--- Goals ---
• a. According to the Clorets article, which company bought the Adams division in 2002?
• b. Write the next few sentences of the Clorets article, picking up after its final sentence.

BEGIN Selected excerpt

Clorets
- Clorets Fresh
- Product type: Chewing gum
- Owner: Mondelez
- Country: United States
- Introduced: 1951; 75 years ago
- Previous owners: American Chicle Company > Adams Gum • Warner-Lambert > Pfizer • Cadbury Schweppes • Kraft > Mondelez

= Clorets =

Line of chewing gum and mints

Clorets is a line of chewing gum and mints introduced in 1951 and owned by Mondelez International. Clorets gum and candy contain Actizol, a proprietary ingredient that contains chlorophyll, which purportedly acts as an active ingredient to eliminate mouth odors. Clorets was originally owned by American Chicle, then by Warner-Lambert in 1962 under its Adams division until Pfizer took over in 2000. The Adams division was sold to Cadbury-Schweppes in 2002 and later became part of Kraft Foods after they acquired the company in 2010.

END Selected excerpt
BEGIN Data entries

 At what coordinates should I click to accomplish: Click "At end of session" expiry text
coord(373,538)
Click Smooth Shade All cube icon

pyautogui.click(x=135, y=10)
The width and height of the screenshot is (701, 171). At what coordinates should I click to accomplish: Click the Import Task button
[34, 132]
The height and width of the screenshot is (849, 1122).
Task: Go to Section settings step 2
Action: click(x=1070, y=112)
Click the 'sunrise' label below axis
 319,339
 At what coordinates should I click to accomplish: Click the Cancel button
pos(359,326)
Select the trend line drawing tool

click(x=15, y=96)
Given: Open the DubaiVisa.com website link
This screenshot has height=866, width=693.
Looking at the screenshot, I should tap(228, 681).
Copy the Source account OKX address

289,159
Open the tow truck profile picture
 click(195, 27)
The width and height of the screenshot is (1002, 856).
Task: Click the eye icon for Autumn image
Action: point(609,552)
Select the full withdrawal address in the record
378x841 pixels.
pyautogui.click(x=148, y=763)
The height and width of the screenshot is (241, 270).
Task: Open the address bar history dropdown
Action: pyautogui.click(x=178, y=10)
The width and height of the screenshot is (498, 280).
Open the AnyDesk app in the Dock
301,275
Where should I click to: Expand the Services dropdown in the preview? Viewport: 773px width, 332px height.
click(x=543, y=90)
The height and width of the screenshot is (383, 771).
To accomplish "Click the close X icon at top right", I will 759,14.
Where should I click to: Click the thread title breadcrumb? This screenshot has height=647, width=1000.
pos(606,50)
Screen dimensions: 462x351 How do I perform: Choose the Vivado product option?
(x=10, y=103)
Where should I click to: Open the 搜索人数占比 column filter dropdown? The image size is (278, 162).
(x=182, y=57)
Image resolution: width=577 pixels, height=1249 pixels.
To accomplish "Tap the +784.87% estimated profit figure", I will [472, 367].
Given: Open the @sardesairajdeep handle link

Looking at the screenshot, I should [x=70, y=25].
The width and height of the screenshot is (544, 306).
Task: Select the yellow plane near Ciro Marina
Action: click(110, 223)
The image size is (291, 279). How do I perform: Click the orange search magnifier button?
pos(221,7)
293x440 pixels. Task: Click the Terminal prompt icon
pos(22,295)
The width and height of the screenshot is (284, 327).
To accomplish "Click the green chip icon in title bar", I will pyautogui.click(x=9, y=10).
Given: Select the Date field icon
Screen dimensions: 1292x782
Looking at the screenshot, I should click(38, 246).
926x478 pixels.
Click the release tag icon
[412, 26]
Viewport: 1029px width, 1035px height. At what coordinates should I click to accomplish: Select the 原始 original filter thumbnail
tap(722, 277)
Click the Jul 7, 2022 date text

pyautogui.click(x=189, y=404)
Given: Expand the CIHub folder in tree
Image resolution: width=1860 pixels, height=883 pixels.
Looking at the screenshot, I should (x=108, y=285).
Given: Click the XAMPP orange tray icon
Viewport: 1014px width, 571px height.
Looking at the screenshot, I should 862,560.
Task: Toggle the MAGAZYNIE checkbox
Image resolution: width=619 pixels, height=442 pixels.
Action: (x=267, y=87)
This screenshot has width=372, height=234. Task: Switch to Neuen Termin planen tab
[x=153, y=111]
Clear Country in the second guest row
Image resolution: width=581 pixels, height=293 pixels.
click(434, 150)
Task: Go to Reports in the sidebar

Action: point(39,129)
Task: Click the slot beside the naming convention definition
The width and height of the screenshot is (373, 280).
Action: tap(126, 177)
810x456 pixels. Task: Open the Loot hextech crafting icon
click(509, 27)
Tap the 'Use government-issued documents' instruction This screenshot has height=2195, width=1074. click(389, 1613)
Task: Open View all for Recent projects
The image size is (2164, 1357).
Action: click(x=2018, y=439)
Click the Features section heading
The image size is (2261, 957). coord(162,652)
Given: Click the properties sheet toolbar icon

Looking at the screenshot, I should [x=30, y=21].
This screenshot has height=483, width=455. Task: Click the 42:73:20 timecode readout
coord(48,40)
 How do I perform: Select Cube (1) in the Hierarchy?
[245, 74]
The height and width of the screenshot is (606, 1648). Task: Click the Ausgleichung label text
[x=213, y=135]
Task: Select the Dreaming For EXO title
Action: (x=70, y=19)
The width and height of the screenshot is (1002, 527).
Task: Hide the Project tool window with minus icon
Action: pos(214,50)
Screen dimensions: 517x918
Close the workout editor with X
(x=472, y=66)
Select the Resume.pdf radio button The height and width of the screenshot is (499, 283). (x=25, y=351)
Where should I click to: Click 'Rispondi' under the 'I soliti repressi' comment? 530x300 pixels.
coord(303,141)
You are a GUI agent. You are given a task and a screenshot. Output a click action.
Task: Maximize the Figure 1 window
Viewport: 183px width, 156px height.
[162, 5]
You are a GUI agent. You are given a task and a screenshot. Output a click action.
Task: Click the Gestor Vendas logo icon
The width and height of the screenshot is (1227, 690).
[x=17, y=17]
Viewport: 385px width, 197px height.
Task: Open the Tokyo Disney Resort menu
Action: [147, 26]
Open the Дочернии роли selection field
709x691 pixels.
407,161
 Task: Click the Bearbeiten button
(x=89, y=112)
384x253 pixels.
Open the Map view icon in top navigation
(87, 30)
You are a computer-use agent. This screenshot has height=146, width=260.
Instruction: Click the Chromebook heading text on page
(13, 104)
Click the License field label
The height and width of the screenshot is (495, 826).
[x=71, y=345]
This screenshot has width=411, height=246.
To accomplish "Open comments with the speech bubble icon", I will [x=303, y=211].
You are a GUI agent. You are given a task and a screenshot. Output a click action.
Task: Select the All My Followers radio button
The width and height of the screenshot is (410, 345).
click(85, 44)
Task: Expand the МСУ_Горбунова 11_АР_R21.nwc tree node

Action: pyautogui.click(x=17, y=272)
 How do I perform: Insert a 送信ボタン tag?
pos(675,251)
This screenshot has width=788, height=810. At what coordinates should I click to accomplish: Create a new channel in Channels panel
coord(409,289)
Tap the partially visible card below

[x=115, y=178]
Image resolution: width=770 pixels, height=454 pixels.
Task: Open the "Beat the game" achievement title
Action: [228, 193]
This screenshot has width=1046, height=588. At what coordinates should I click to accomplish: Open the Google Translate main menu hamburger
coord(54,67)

END Data entries

--- Per-task outputs ---
• a. Cadbury-Schweppes

• b.
Clorets is widely available in South America, Central America, South Africa, West Asia and South-East Asia. The largest markets for Clorets are Mexico, Thailand, Egypt, Morocco and Japan.

== Packaging and flavor varieties ==
- Packaging sizes
- Gum in 2s carton
- Gum in 12s carton
- Small mints (in a pack of 50)
- Candy-style mints (in a pack of 6)
- Tablet mints (in a pack of 35)
- Val-U-Pak (in a pack of 30)
- Flavors
- Original/Cool Mint
- Arctic/Ocean Mint
- Orange Mint
- Lemon Mint
- Green Lime Mint
- Dark Secret Mint (Thailand)
- Cinnamon (Japan and Morocco)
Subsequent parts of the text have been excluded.